# Not another pin connector question!



## derekleffew (Jul 8, 2016)

Suggested by a member:

On a 60 Amp male 2P&G connector, which pin is the ground and, for bonus points, why isn’t it the middle contact as on the smaller, more common, 20 Amp 2P&G connectors?

Students only, even if it is summer, for one week please.


----------



## ratthepoodle (Jul 8, 2016)

On 60A 2P&G, the outside pin in the pair is ground (neutral on 20A 2P&G). I'm not sure why this is...but possibly to conform to caml-lok layout on a company switch(ground, neutral, then hot)?


----------



## Thetechmanmac (Jul 8, 2016)

On a 60A, the ground is the pin furthest away from the rest. (the pin all the way to the right if the connector pins are facing you)

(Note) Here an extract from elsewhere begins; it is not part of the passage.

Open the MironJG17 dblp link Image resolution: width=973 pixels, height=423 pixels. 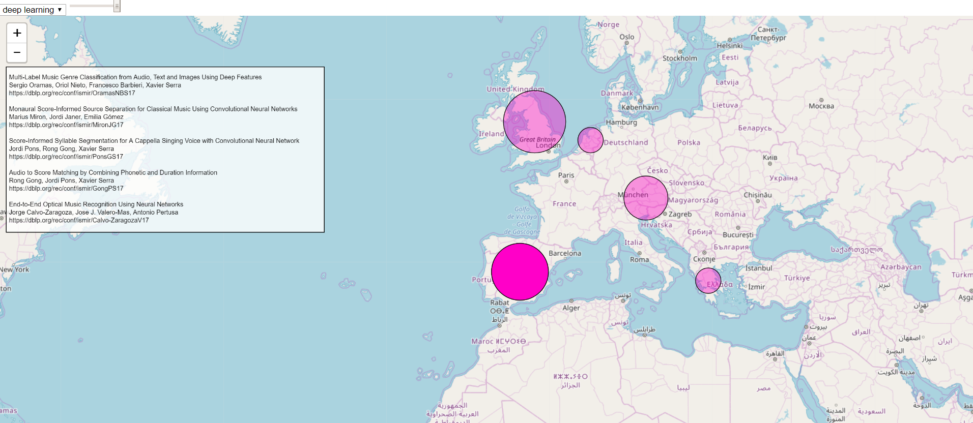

Different pin arrangement to prevent accidental connection into a 20A circuit?


----------



## derekleffew (Jul 8, 2016)

ratthepoodle said:


> On 60A 2P&G, the outside pin in the pair is ground




Thetechmanmac said:


> On a 60A, the ground is the pin furthest away from the rest.



Oh boy! Two conflicting answers already. 
For the sake of this 60A discussion, let's call the pins (or sockets)
__Larry___Curly________Moe__.



The top post says ground is Larry; the bottom says it's Moe. Only wussy twenty-ampers would be team Curly. Nyuk nyuk nyuk.


----------



## Thetechmanmac (Jul 8, 2016)

Did a little research, I was wrong! What is the significance of having the ground pin within the pair?


----------



## TheTheaterGeek (Jul 11, 2016)

Isn't it so it is harder to short out the plug to neutral. Would hit ground instead?


Sent from my iPad using Tapatalk


----------



## TheTheaterGeek (Jul 11, 2016)

My super says Larry. Wait....am I a wussy 20amper  


Sent from my iPad using Tapatalk


----------



## JohnD (Jul 13, 2016)

What a great question, of course if I were asking I would title this "How did the 2P get it's G"
How about the other flavors, 10Amp, 30Amp and 100Amp. I have no idea if the 10Amp was ever made with a ground.


----------



## RonHebbard (Jul 13, 2016)

JohnD said:


> What a great question, of course if I were asking I would title this "How did the 2P get it's G"
> How about the other flavors, 10Amp, 30Amp and 100Amp. I have no idea if the 10Amp was ever made with a ground.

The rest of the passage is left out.